OCEAN COUNTY– While the coronavirus pandemic may have us cooped up inside our homes, Freeholder Director Joseph H. Vicari reminded residents that efforts to protect the environment are still crucial to our future.

“Earth Day is April 22 and I ask everyone to join me in marking this important date,” Vicari said. “While we may not be able to take part in the usual traditions of cleaning beaches or planting seedlings, we must not forget the importance of Earth Day.”

Vicari renewed his call to protect the environment from the sudden influx of rubber gloves that many people are dropping onto the ground rather than disposing of properly.

“Not only are used rubber gloves a health threat during this pandemic, they are also a threat to the environment,” he said.

The gloves not only stop up storm drains, but they can find their way into lakes, rivers and the bay, posing a threat to wildlife.

While rubber gloves are an important tool in stopping the spread of the coronavirus, they must be disposed of properly.

He suggested residents keep plastic bags in their vehicles so used gloves can be placed in the bags and thrown out once residents return home.

Vicari also praised supermarkets and other stores that have added extra trash receptacles to their parking lots specifically for the gloves.

The Freeholder Director said the ongoing lockdown has made people in general more appreciative of the outdoors and Ocean County’s natural environment.

“We always took a walk along the beach or a hike through many of our county parks for granted,” Vicari said. “Now that we can’t fully enjoy the outdoors we realize how important these activities are to ourselves and our families.
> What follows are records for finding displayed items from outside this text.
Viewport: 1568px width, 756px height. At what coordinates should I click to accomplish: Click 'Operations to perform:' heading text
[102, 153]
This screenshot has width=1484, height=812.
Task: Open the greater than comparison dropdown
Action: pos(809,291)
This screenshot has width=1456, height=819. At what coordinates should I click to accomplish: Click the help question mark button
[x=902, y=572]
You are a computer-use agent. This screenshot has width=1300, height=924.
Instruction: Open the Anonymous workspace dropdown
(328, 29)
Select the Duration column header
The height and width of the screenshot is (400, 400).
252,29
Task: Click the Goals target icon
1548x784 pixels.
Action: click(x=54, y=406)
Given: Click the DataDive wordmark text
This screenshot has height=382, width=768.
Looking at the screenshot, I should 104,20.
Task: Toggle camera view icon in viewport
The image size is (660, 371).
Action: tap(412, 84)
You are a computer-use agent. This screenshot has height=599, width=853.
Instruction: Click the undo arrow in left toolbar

We must protect these natural treasures.”

Ocean County regularly cleans its storm drains in a year-round effort to protect the Barnegat Bay.

“Please do not throw plastic bottles, cigarette butts or any other trash onto the ground,” Vicari said. “Chances are anything on the ground will eventually end up in a storm drain and could pollute the bay.”

The Freeholders also encourage residents and business to be responsible with the use of lawn fertilizers and recommend the use of an Exceptional Quality fertilizer as deemed by the United States Environmental Protection Agency.

OCEANGRO, an organic nitrogen fertilizer produced by the Ocean County Utilities Authority has been found by the EPA to “pose no reasonable risk to the environment or human health.”